Glorior Belli -- MANIFESTING THE RAGING BEAST [Southern Lord]

France seems to be the latest hotbed of filth-encrusted, old-school melodic black metal, and Glorior Belli -- appearing here with their second full-length album (and first for Southern Lord) -- are very much in that vein. Alternately mid-tempo and possessed by speed, the two constants to their sound are a profound belief in dissonant guitar and an equal reverence for heightened melodicism. The songs are dark and bleak, filled with energetic menace even during the slower parts, and anchored by solid drumming; they're also prone to abrupt shifts in tempo and subtle but effective parts inserted in selected moments to counter the tendency toward minimalistic simplicity inherent in old-school black metal. Their guitar sound often recalls mid-period Burzum, always a good thing in my book.

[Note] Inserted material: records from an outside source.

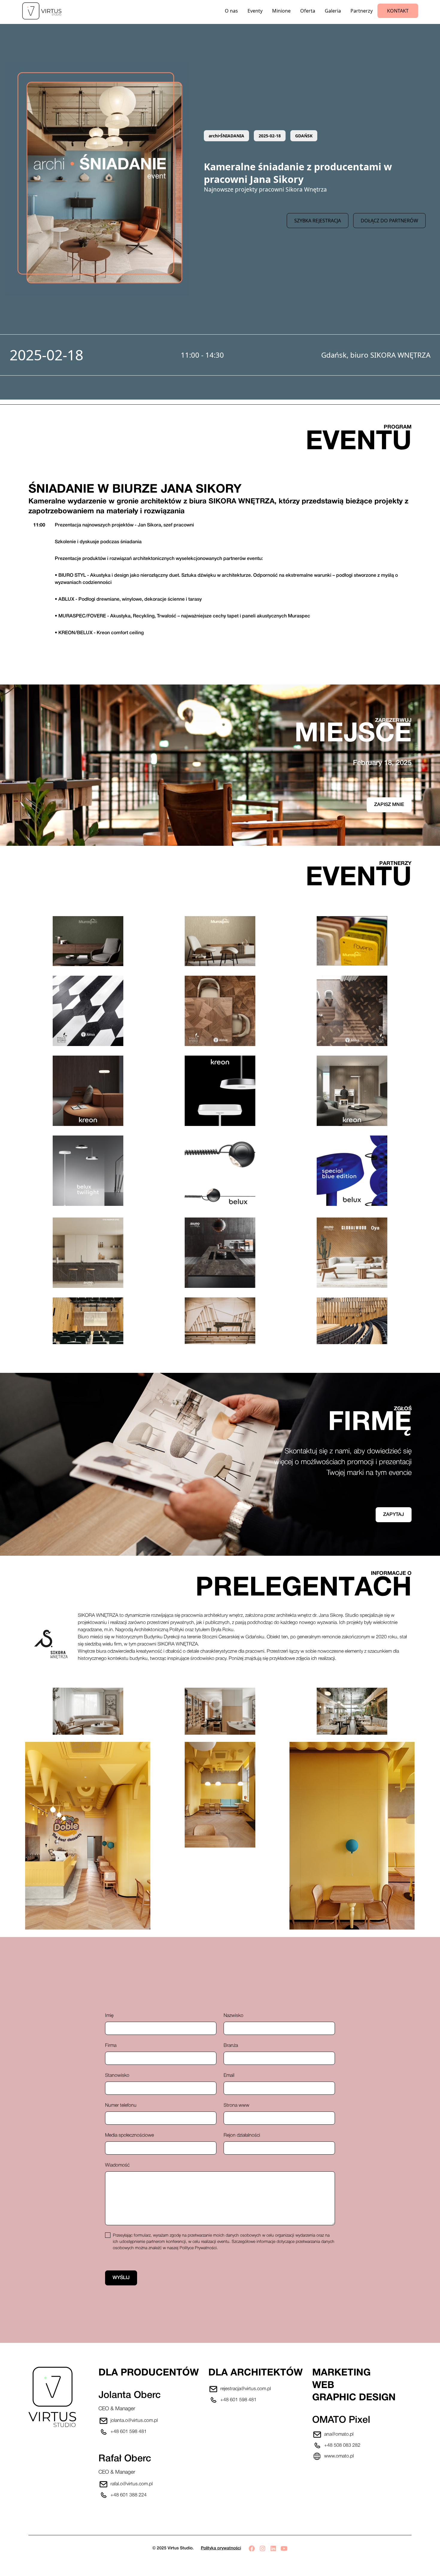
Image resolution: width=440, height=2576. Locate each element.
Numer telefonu (120, 2105)
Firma (110, 2046)
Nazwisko (233, 2016)
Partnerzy (362, 10)
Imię (109, 2016)
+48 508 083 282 (342, 2445)
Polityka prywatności (221, 2548)
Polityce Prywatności (198, 2248)
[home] (45, 10)
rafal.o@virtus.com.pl (131, 2484)
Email (229, 2075)
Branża (231, 2046)
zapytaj (393, 1515)
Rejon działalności (242, 2135)
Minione (281, 10)
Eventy (255, 10)
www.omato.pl (339, 2456)
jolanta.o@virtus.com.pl (134, 2421)
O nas (231, 10)
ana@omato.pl (338, 2434)
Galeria (333, 10)
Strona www (236, 2105)
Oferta (307, 10)
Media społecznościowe (129, 2135)
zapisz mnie (389, 805)
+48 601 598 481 (128, 2432)
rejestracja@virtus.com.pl (245, 2389)
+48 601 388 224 (128, 2495)
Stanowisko (117, 2075)
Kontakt (398, 10)
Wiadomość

There's nothing particularly new or innovative happening here, but the rhythm section brings a furious level of energy to the table, and the combination of barbed-wire guitar dissonance, chromatic melodicism, and excellent drumming creates a highly appealing maelstrom of misanthropic sonic violence. They're not as deeply weird or overtly occult as many of the other French black metal bands -- in fact, without knowing about where they're from, you could easily believe they were from Sweden or Norway -- and regardless of how fast they play (and there some blurry moments indeed), they remain tight as a unit and supremely focused. Dark, intense stuff that should go over well live. Bonus points for the shit-hot melodic lead guitar that closes out the final track on the album.

Glorior Belli
Southern Lord

Goalkeeper Wanted -- MOUTHFUL OF CHERRIES [Void of Ovals]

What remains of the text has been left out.